Another day, another electric vehicle (EV) fantasy failure. The Quebec government is “pulling the plug” on its relationship with the Northvolt EV battery company (which is now bankrupt), and will try to recoup some of its $270 million loss on the project. Quebec’s “investment” was in support of a planned $7 billion “megaproject” battery manufacturing facility on Montreal’s South Shore. (As an aside, what normal people would call gambling with taxpayer money, governments call “investments.” But that’s another story.)

Anyway, for those who have not followed this latest EV-burn out, back in September 2023, the Legault government announced plans to “invest” $510 million in the project, which was to be located in Saint-Basile-le-Grand and McMasterville. The government subsequently granted Northvolt a $240 million loan guarantee to buy the land for the plant, then injected another $270 million directly into Northvolt. According to the Financial Post, “Quebec has lost $270 million on its equity investment… but still had a senior secured loan tied to the land acquired to build the plant, which totals nearly $260 million with interest and fees.” In other words, Quebec taxpayers lost big.

But Northvolt is just the latest in a litany of failure by Canadian governments and their dreams of an EV future free of dreaded fossil fuels. I know, politicians say that it’s a battle against climate change, but that’s silly. Canada is such a small emitter of greenhouse gases that nothing it could do, including shutting down the entire national economy, would significantly alter the trajectory of the climate. Anything Canada might achieve would be cancelled out by economic growth in China in a matter of weeks.

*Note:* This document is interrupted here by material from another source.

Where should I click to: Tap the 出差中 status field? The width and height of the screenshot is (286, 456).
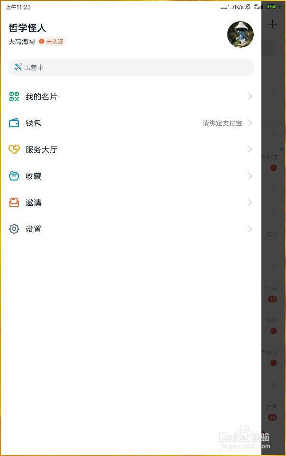pos(131,68)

So back to the litany of failed or failing EV-dream projects. To date (from about 2020) it goes like this: Ford (2024)Umicore battery (2024)Honda (2025),General Motors CAMI (2025)Lion Electric (2025)Northvolt (2025). And this does not count projects still limping along after major setbacks such as Stellantis and Volkswagen.

One has to wonder how many tombstones of dead EV fantasy projects will be needed before Canada’s climate-obsessed governments get a clue: people are not playing. Car buyers are not snapping up these vehicles as government predicted; the technologies and manufacturing ability are not showing up as government predicted; declining cost curves are not showing up as government predicted; taxpayer-subsidized projects keep dying; the U.S. market for Canada’s EV tech that government predicted has been Trumped out of existence (e.g. the Trump administration has scrapped EV mandates and federal subsidies for EV purchases); and government is taking the money for all these failed predictions from Canadian workers who can’t afford EVs. It really is a policy travesty.

And yet, like a bad dream, Canada’s governments (including the Carney government) are still backing an irrational policy to force EVs into the marketplace. For example, Ottawa stills mandates that all new light-duty vehicle sales be EVs by 2035. This despite Canadian automakers earnest pleas for the government to scrap the mandate.

Canada’s EV policy is quickly coming to resemble something out of dysfunctional-heroic fiction. We are the Don Quixotes, tilting futilely at EV windmills, and Captain Ahabs, trying to slay the dreaded white whale of fossil-fuelled transportation with our EV harpoons. Really, isn’t it time governments took a look at reality and cut their losses? Canada’s taxpayers would surely appreciate the break.